吾輩は猫になる
吾輩は猫である。本当に? でも、実際猫であるのだからしょうがない。どこで生まれたのか、どうにも思い出せぬ。なにやら薄暗い四畳半の部屋でカチカチパソコンを弄くっていたことだけは記憶している。あれ、そしたら猫じゃなくて人間だったのかしら。摩訶不思議なこともあるものだ。そうだったとしても、今は猫なのだから猫の人生、猫生を享受しようではないか。
さて、ここはどこだろう。辺りを見渡すと、ふかふかのソファの上で丸くなっていることに気づく。さしずめ人間が暮らす家のリビングといったとこだろう。心地よい布張りのソファからは一歩も離れたくない気持ちになる。……ううん、人間のときの微かな記憶がちらついていけない。目的があったはずだ。そう、なにか壮大な物語が、あったのかもしれない。考えていてもしょうがない。名残惜しさの残るソファから飛び降り、リビングを出た。
さて、と。目の前に立ちはだかる最初の難関、玄関。ドアノブを握って開ければいいだけのたった一枚の板切れ。それはこの姿になる前の私なら難なく乗り越えられていた問題であった。

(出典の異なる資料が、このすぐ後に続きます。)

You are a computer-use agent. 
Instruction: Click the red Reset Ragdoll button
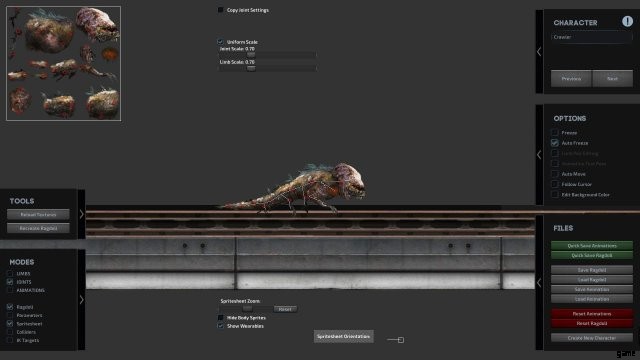click(x=592, y=323)
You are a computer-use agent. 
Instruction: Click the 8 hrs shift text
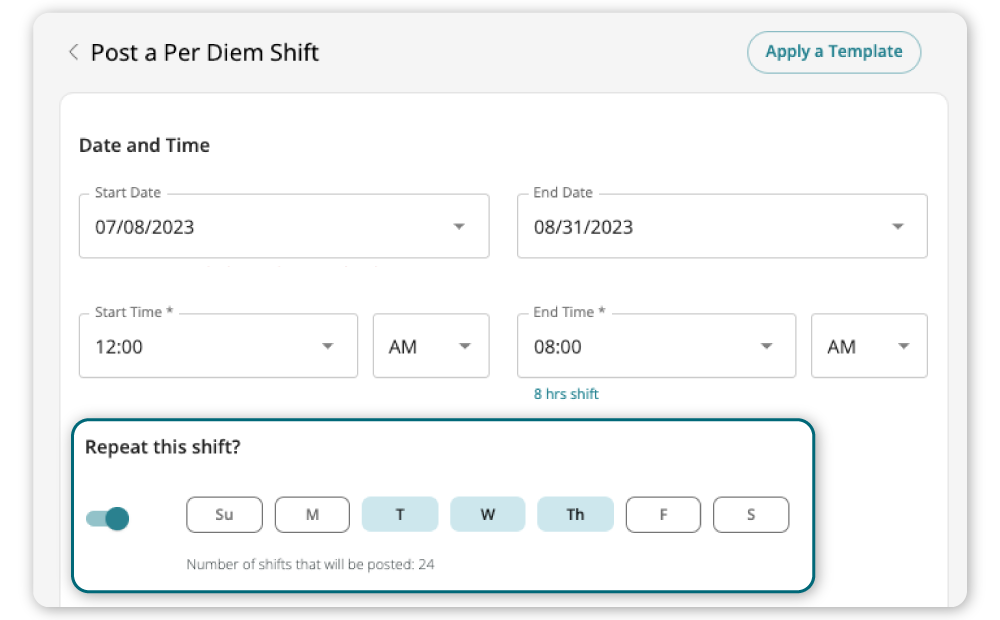(x=566, y=394)
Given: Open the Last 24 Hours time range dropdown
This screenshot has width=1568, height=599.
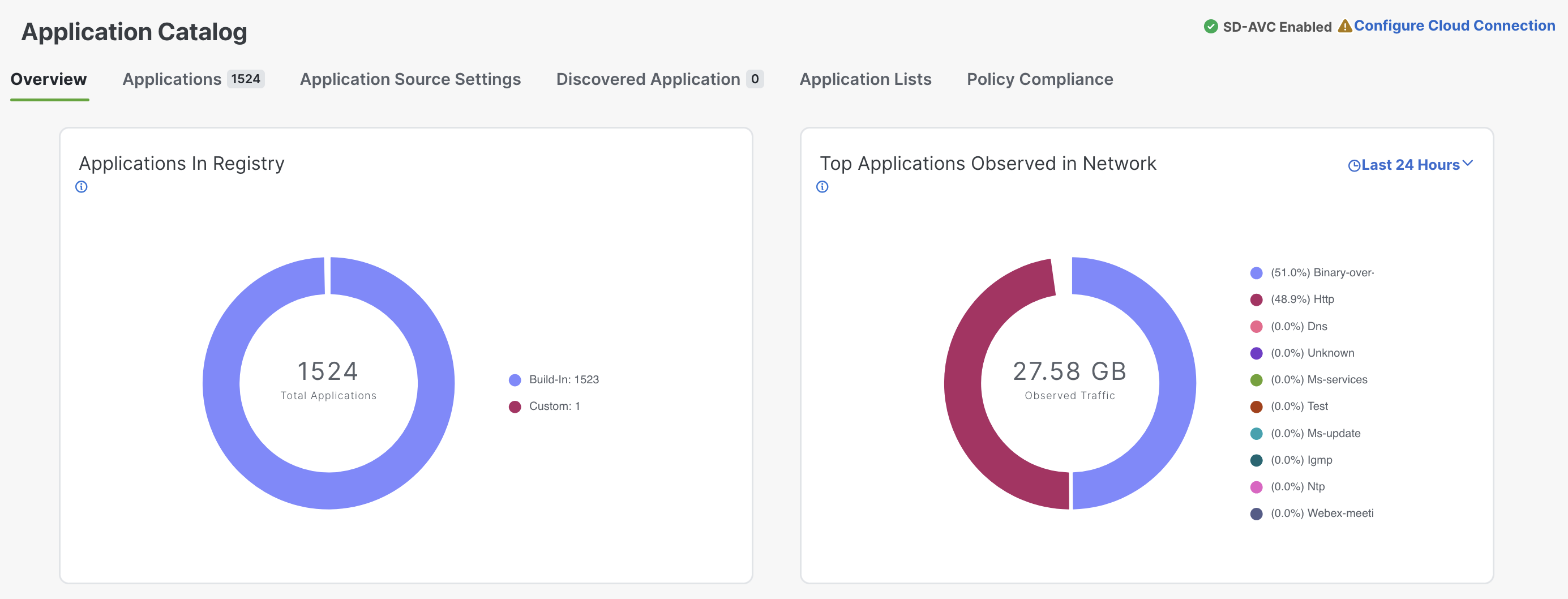Looking at the screenshot, I should click(x=1410, y=165).
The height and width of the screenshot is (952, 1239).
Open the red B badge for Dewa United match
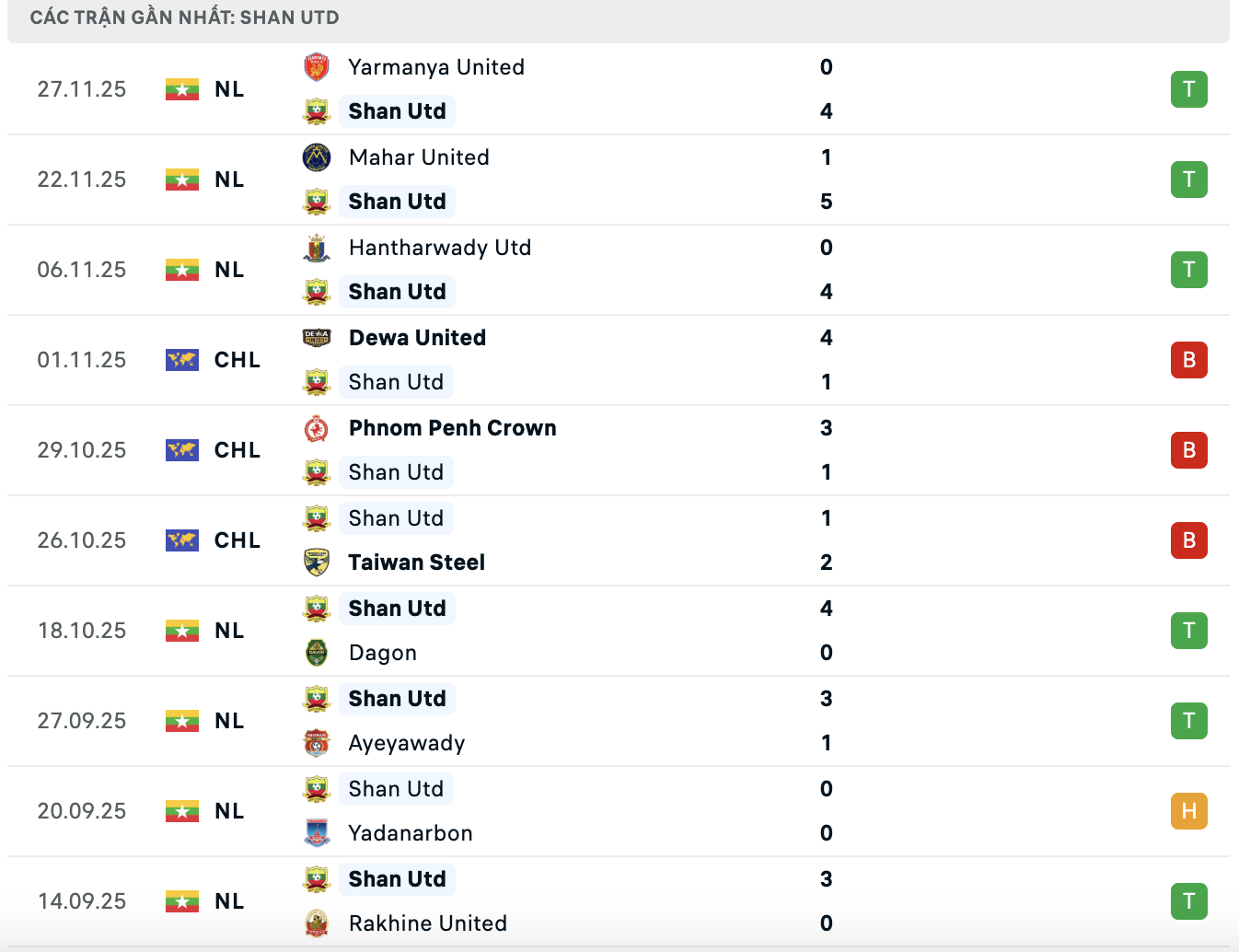(1189, 360)
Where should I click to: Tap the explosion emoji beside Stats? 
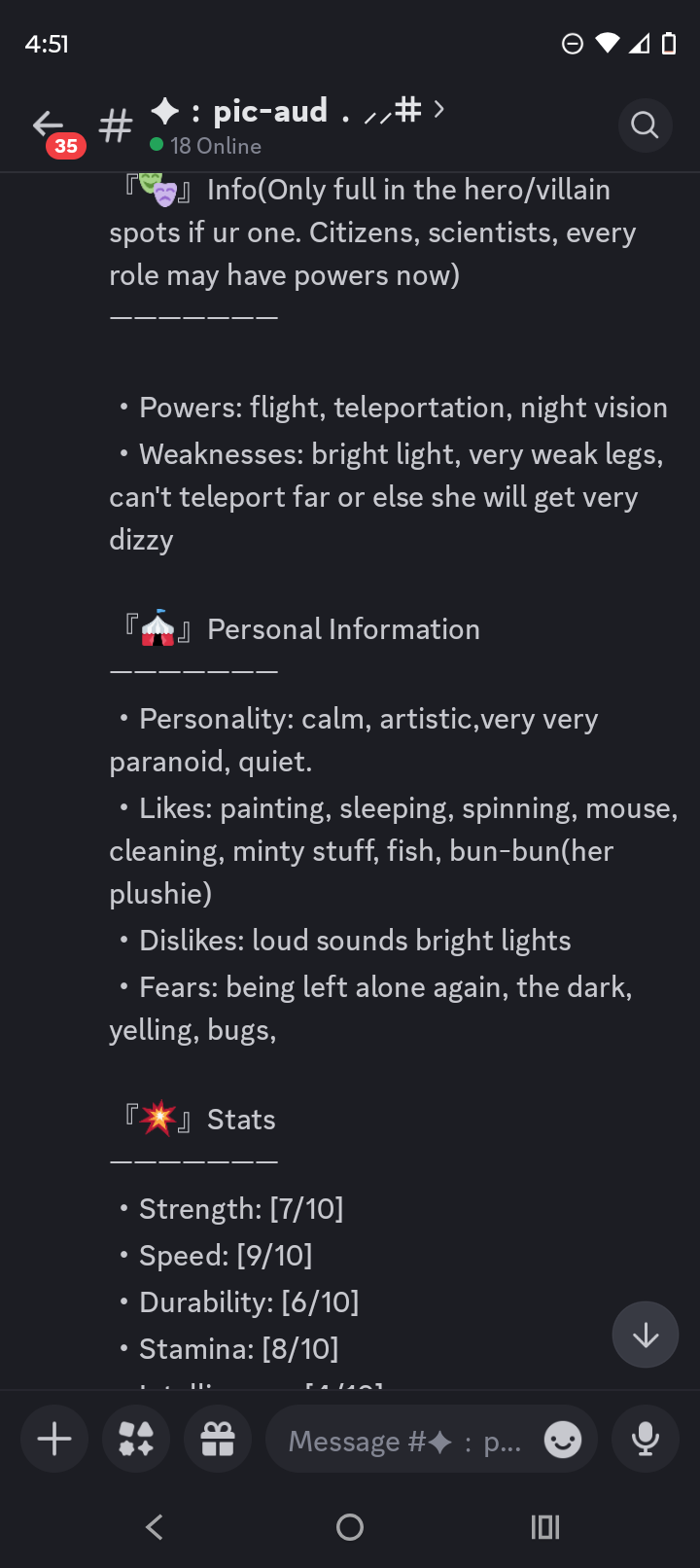[158, 1119]
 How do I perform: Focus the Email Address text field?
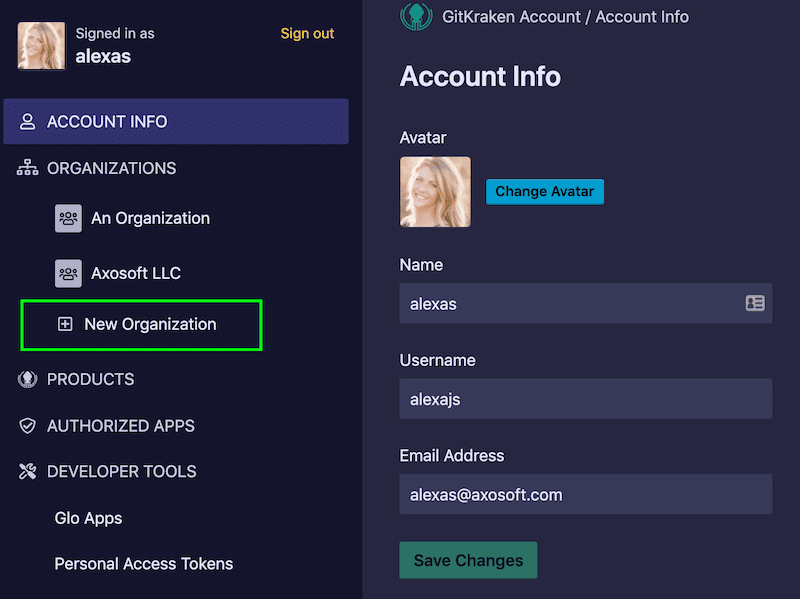(585, 494)
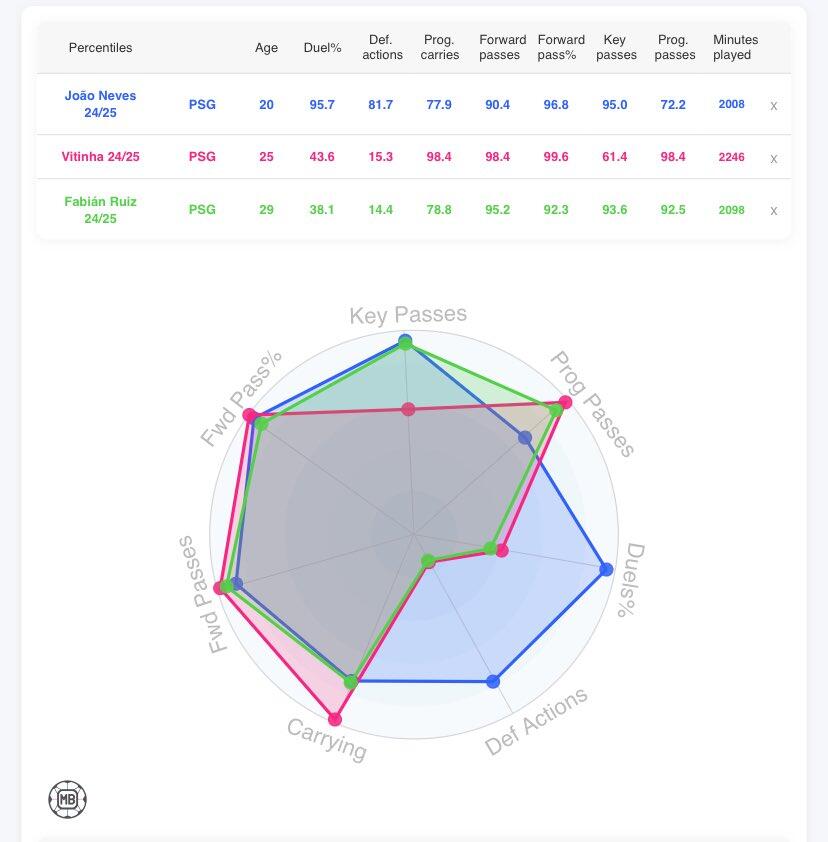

それが今となっては障害となっている。飛び上がってドアノブを掴んでみるものの、滑ってうまく回せない。レバー方式になっているのは温情だが、世の同志たちはどれくらい練習して習得するのであろう。だが、吾輩は猫である。このような些細な問題に囚われる猫ではない。人間だった頃には使えなかった出入り口も、猫ならではの出入り口になりえるはず。玄関を諦め、階段を上ることにした。
それにしても、私は随分この家に詳しいな。人間だった頃を思い出そうとすると、記憶に靄がかかってうまく思い出せない。吾輩の中に私が二人いるような感じもして居心地が悪い。そのようなことを考えながら廊下を歩いていると、少しだけ扉の開いている部屋を通りがかった。真っ暗闇に見えたが、微かに光が漏れている。僅かな隙間をくぐって部屋に入ると、光っている箱の前で人間のメスがぐったりとしていた。どこかで見たことがある気がするが、これも記憶の靄に遮られて思い出せない。床にはプラスチックの板が落ちており、オスとメスの写っている写真が貼られている。なんだか気分が悪い。この部屋は後にしよう。
目の前には開け放しの小さな窓が現れた。吾輩の身長の何倍も高い場所にあるが、不思議と飛び移れそうな気がする。そして、一度も経験がないのに慣れた手つきで窓に飛び移った。これが猫の身体能力か、と当たり前のことに感心しながら、先程よりも何倍もの高さから飛び降りた。不思議と怖くない。無事着地。柔らかい土の上。当たり前ではないのに、当たり前。吾輩が、私が、誰かわからなくなる。まぁ、そんなことはどうでもいい。無事外に出られたのだから、家の外の空気を楽しもう。
「ああ! お前、こんなところにいたのか」
コンクリートの壁の上を歩いていると、なにやら人間のオスが吾輩の方へ向かって声を掛けてきた。
「ああよかった、お前がいなくなってしまったらどうしようかと思ったよ」
逃げる間もなく捕まえられてしまった。
「すー、はー……」
吾輩に話す隙を与えぬつもりか、こやつは。吾輩の体に顔を押し付けて深呼吸するとこのオスは落ち着きはじめた。
「はぁ、やっぱり、俺にはお前がいないとだめなんだ」
と思ったら、また話しかけてきた。お前は一体なんなんだ。どうしても思い出せなくてイライラする。
にゃあ。
話しかけようとして思い出す。吾輩は猫なのだ。人間などと話す必要はない。
「さぁ、戻ってきてくれよ」
しつこいな。そんな男は嫌われるぞ。まあでも、こんな気まぐれと付き合ってくれるのなら、私も少し歩み寄ってみようかな。